*** Opening of Data supplied ***

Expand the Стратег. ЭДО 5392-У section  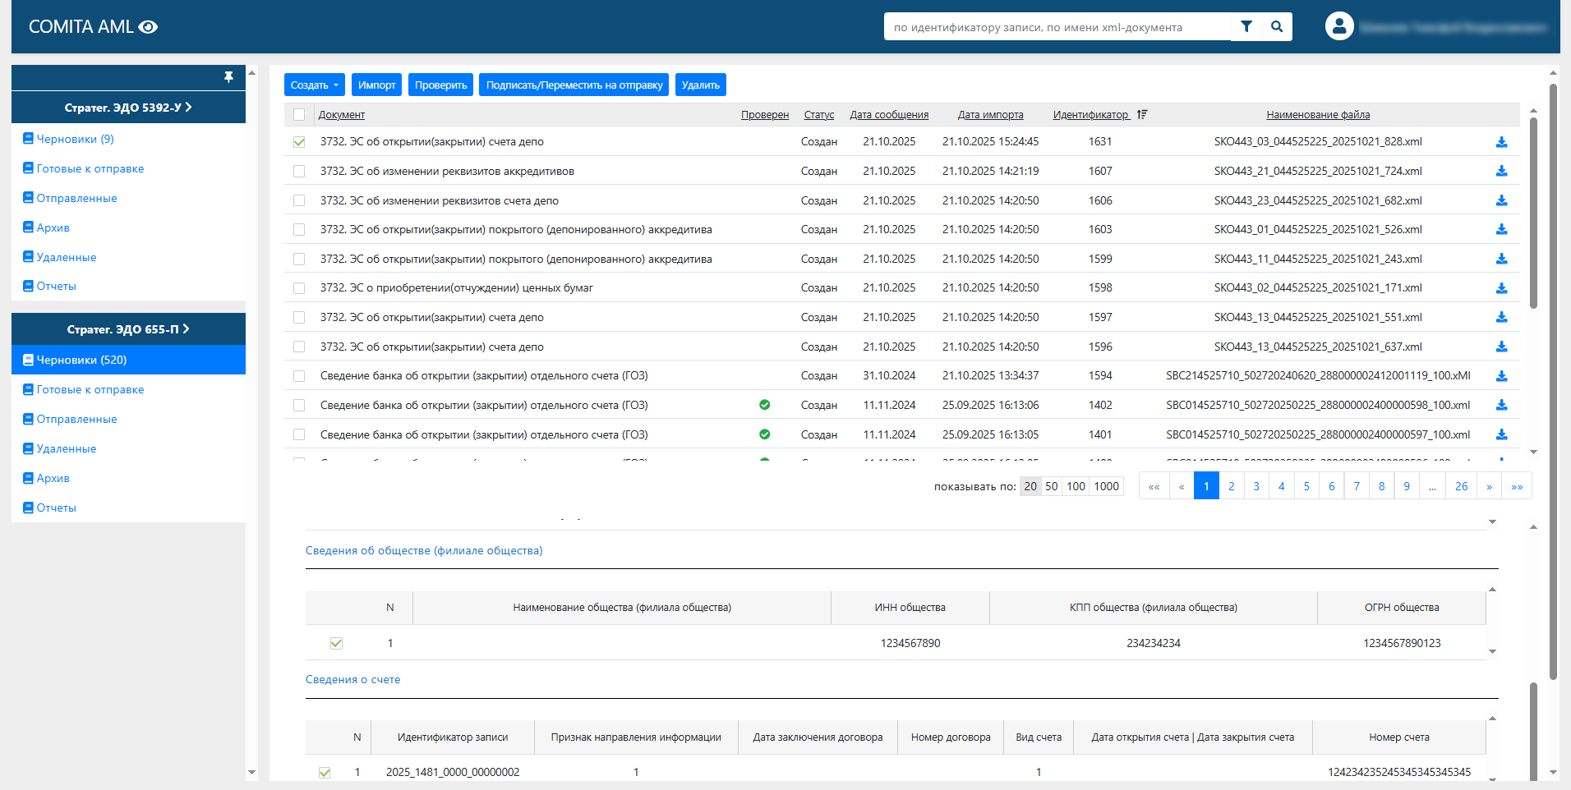click(x=128, y=108)
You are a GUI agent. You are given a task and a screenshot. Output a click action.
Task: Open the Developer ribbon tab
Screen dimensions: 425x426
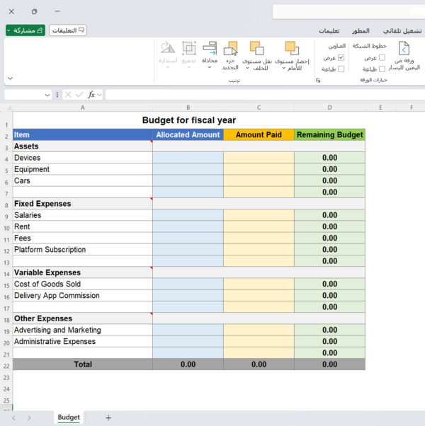[360, 31]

*** Close of Data supplied ***

Assignment. Begin at the line with "You are a GUI" and retype exactly every line through the last one of the entries above, both included, and nothing more; pictures stay out.

Written answer.
You are a GUI agent. You are given a task and a screenshot. Output a click action.
Task: Open the Developer ribbon tab
Screen dimensions: 425x426
[360, 31]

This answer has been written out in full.